Com o olhar voltado para uma realidade cruel e dentro de um subgênero jovem, como seus personagens, mas já influenciado fortemente por seus vícios de linguagem, em 1982 a cineasta Amy Holden Jones dirige o filme O Massacre. O elemento principal que separa esse de seus pares é o olhar feminino da autora, que de forma inteligente e inventiva opta por não influenciar drasticamente a trama, que se desenrola como esperado, para que ao invés disso sua perspectiva possa ser percebida através da forma com que aquela narrativa é apresentada ao público.

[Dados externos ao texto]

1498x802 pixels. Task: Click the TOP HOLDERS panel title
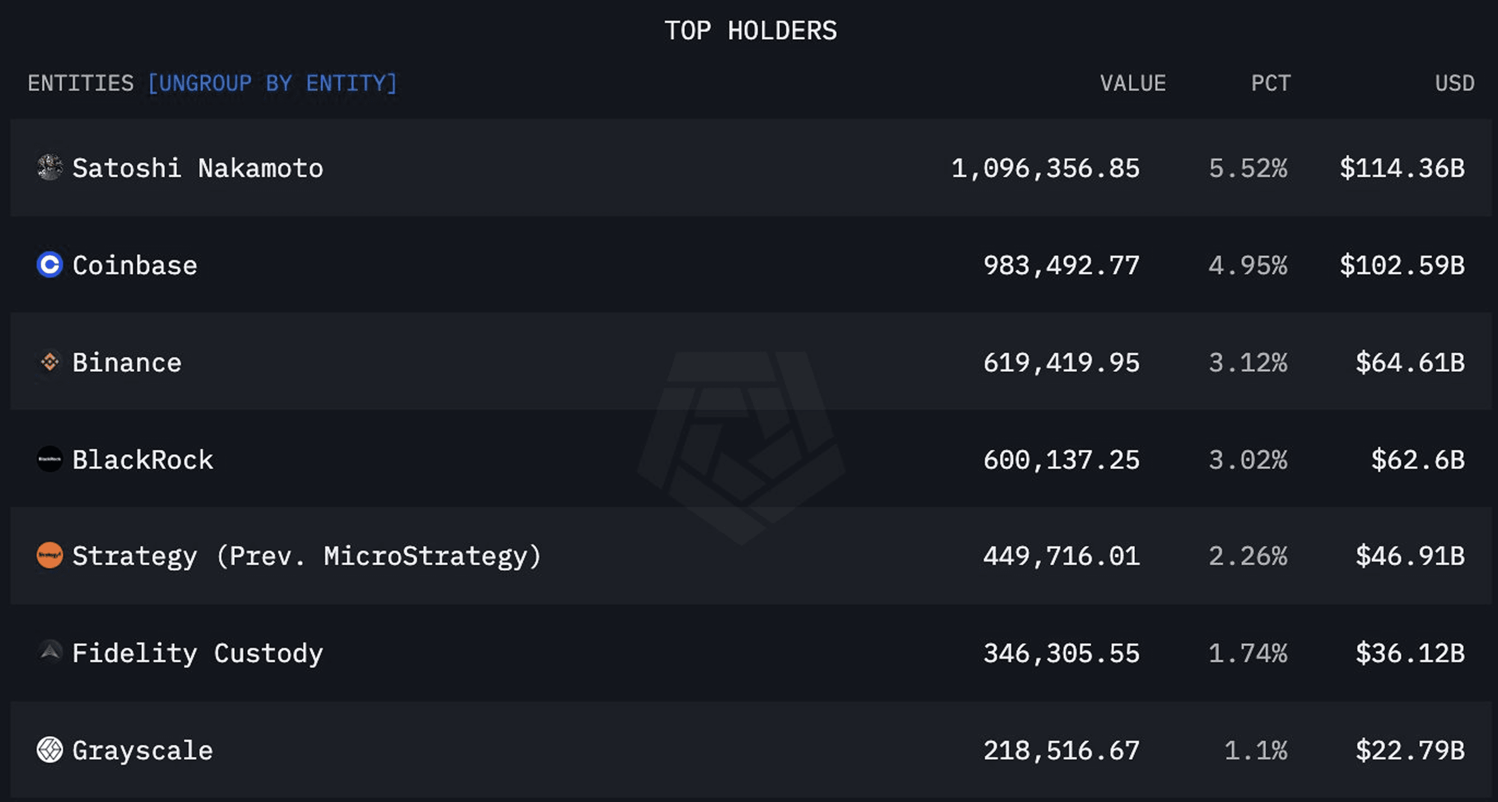pos(751,31)
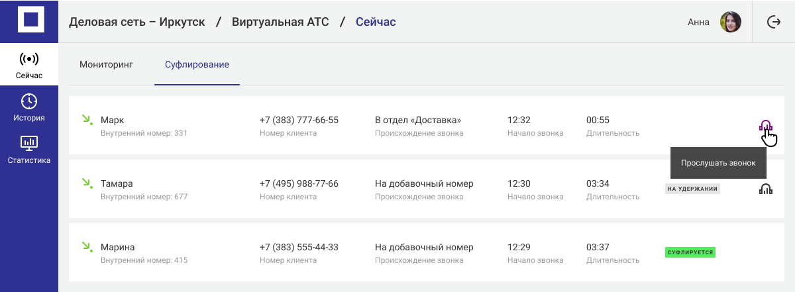Click the На удержании status badge
The height and width of the screenshot is (292, 795).
pyautogui.click(x=692, y=189)
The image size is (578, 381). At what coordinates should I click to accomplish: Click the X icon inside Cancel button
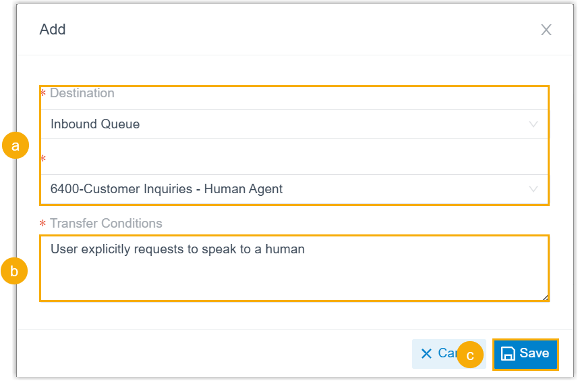coord(426,353)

Diferentemente do que se espera de um slasher, o assassino aqui não tem nome nem máscara ou qualquer característica visual marcante, seu rosto nunca se esconde e está sempre à espreita, acompanhado apenas de sua arma, uma furadeira. A escolha de uma utensílio de caráter tão obviamente fálico para o vilão não vem à toa, e o olhar doentio da personagem (que é interpretado fantasticamente por Michael Villela) representa um desejo masculino obsessivo que associa a violência aos impulsos sexuais e acompanha uma visão ainda mais íntima e predatória para com as personagens femininas do elenco: a visão do espectador. Durante todo o longa a autora filma uma série de takes longos que rodeiam sobre os corpos femininos em diferentes situações íntimas do dia a dia, seja no vestiário da escola ou na suposta segurança de suas próprias casas.

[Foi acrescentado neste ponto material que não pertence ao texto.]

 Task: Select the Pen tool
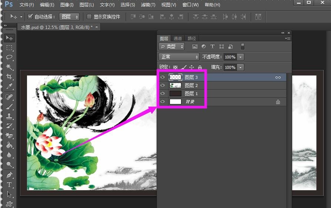click(x=9, y=175)
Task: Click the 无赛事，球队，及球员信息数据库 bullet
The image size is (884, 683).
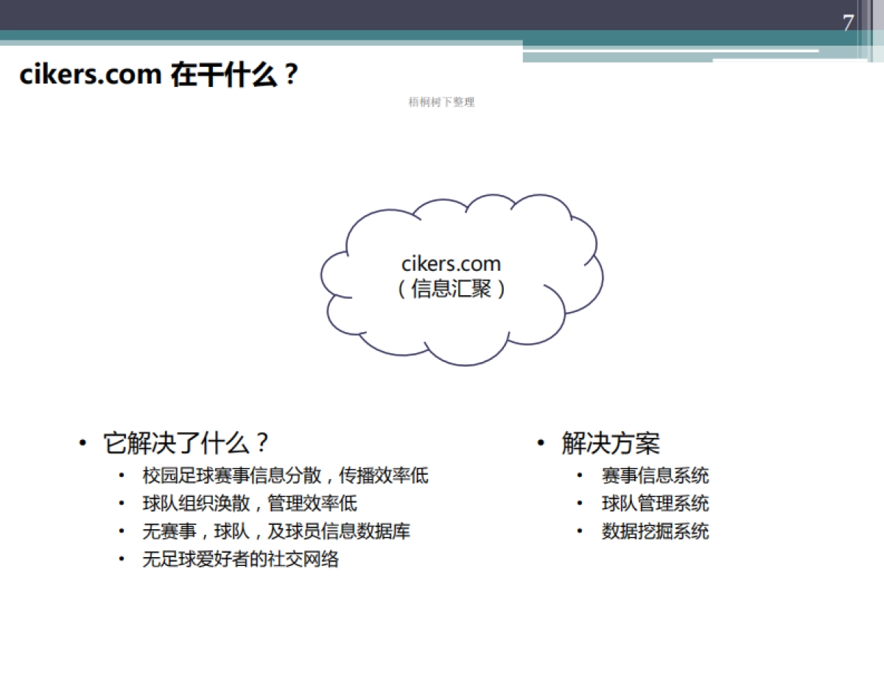Action: [x=275, y=531]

No Massacre, a autora brinca com as características que costumam separar as jovens e posicioná-las dentro de estereótipos. A final girl, heroína e usual única sobrevivente às narrativas slasher, costuma incorporar valores como inocência, humildade e castidade, enquanto aqui, a protagonista Valerie (interpretada por Robin Stille) dá indícios dessa caracterização, que é sutilmente desmentida no miolo da trama, pois é capaz de conversar tranquilamente sobre questões adjacentes a sua sexualidade, para além de afirmar sua autoestima ao pouco se abalar com a forma que é desprezada pelo outro núcleo de personagens.
Do outro lado, o resto do elenco feminino, cujas atitudes iniciais caracterizam personagens esnobes e superiores numa espécie de hierarquia escolar típica dos filmes americanos, é retratado em pé de igualdade com a protagonista, abandonando qualquer intenção de posteriormente vilanizá-las. O foco aqui é o que todas essas figuras têm em comum, a posição que se encontram diante do olhar masculino: alvos. Ao serem atacadas no clímax do filme, o vilão, diante das jovens, pronuncia suas únicas palavras em todo o longa: “Você é linda, todas vocês são muito lindas. Eu amo vocês. é necessário muito amor para fazer isso. Vocês sabem que querem isso, vocês vão gostar”. A trama de O Massacre se encerra como todo outro slasher, com o vilão derrotado deixando apenas algumas sobreviventes, mas a cena final não celebra qualquer tipo de vitória, pois a última coisa que vemos da protagonista é seu choro angustiante.

Apesar do impacto geracional de Pânico, é preciso entender que a capacidade metalinguística do terror slasher é anterior a qualquer tipo de revolução narrativa. Em sua essência, o subgênero cria sempre um pequeno retrato da realidade e o subtexto que tiramos disso não vem apenas do que é contado, mas também da forma escolhida para contar. Em O Massacre se vê na prática uma crítica a forma como subgênero (e o cinema de terror no geral) posiciona e retrata suas personagens femininas e mostra que para fazer um slasher que fale sobre o próprio gênero não é necessário ser literal, apenas refletir sobre que tipo de imagem somos acostumados a consumir e, assim, reconstruí-las.